## Type Relations

Types do not exist in isolation, but rather are related one to another by an algebra of binary operations that manipulate membership set theoretically in order to derive another type.

Consider the types `A = {1, 2}ᵀ` and `B = {1, 2, 3}ᵀ`. Every instance of `A` is also an instance of `B`; in other words, the membership of `A` is a subset of the membership of `B`. When this condition holds for two types `A` and `B`, then `A` is a subtype of `B` (`A ⊆ B`) and `B` is a supertype of `A` (`B ⊇ A`). If the membership sets differ, then `A` is a strict subtype of `B` (`A ⊂ B`) and `B` is a strict supertype of `A` (`B ⊃ A`). In the case that A ⊂ B, A is more specific than B, and similarly, B is more general than A; alternatively, A is stronger than B, and B is weaker than A. Every type is trivially a subtype and supertype of itself, but never strictly.

Avail’s types are organized into a singular type lattice. That is, given any two types, there exists 1) a unique type that is the most specific type more general than both and 2) a unique type that is the most general type more specific than both. The most specific type more general than two types `A` and `B` is the type union of `A` and `B`: `A ∪ B`. The membership of the type union is the set union of the memberships of the two input types. For example, `{1, 3, 5}ᵀ ∪ {2, 4}ᵀ = {1, 2, 3, 4, 5}ᵀ`. The type union operation is idempotent, `A ∪ A = A`; commutative, `A ∪ B = B ∪ A`; and associative, `A ∪ (B ∪ C) = (A ∪ B) ∪ C`.

The most general type more specific than two types `A` and `B` is the type intersection of `A` and `B`: `A ∩ B`. The membership of the type intersection is the set intersection of the memberships of the two input types. For example, `{3, 4, 5}ᵀ ∩ {4, 5, 6}ᵀ = {4, 5}ᵀ`. The type intersection operation is idempotent (`A ∩ A = A`), commutative (`A ∩ B = B ∩ A`), and associative (`A ∩ (B ∩ C) = (A ∩ B) ∩ C`). The type union and type intersection operations are connected by the absorption law `A ∪ (A ∩ B) = A ∩ (A ∪ B) = A`.

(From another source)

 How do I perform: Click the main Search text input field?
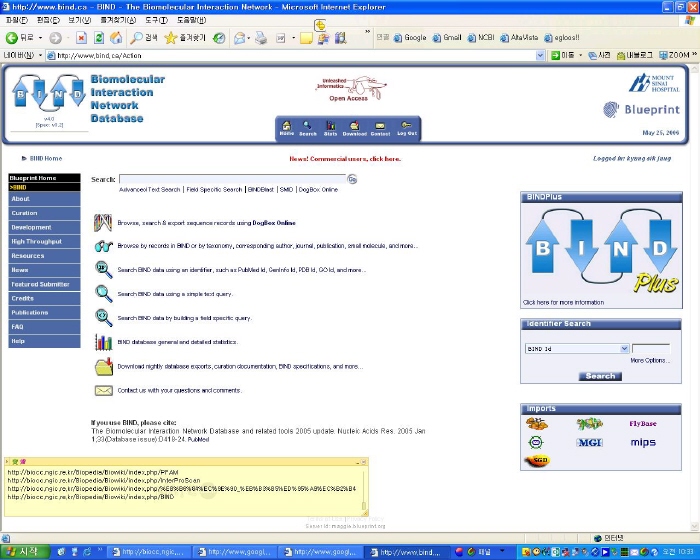[x=232, y=179]
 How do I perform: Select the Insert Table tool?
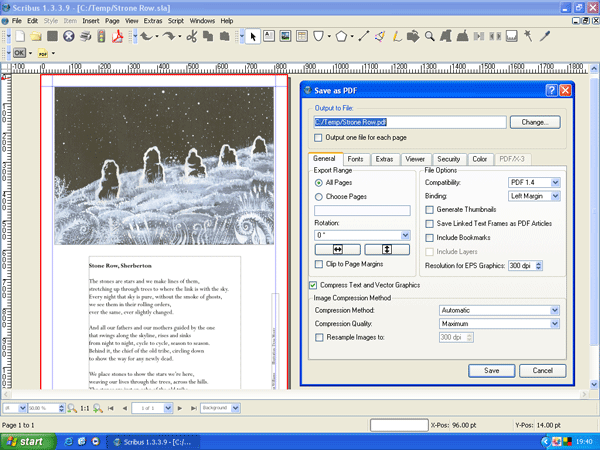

The type lattice is bounded by a globally most general type and a globally most specific type. The former is `⊤`, and is pronounced top; the latter is `⊥`, and is pronounced bottom. The membership of `⊤` includes every value, whereas the membership of `⊥` is the empty set; roughly then, `⊤ = {…}ᵀ` and `⊥ = ∅ᵀ`. These bounding types establish the basis for several identity laws that hold for every type `A`: `A ∪ ⊥ = A`; `A ∩ ⊥ = ⊥`; `A ∪ ⊤ = ⊤`; and `A ∩ ⊤ = A`.

Two types are disjoint when no instance of one is an instance of the other. The type intersection of disjoint types is always `⊥`. For example, there does not exist a value which is both a negative integer and a positive integer, so the intersection of these types is `⊥`: `{…, -3, -2, -1}ᵀ ∩ {1, 2, 3, …}ᵀ = ∅ᵀ = ⊥`.

A near subtype of `⊤` called `any` is treated as the most general type by many operations, but some important distinctions between the two types will be made later. Every value available to an Avail programmer is an instance of `any`. This type will be used frequently hereinafter, and so is introduced here.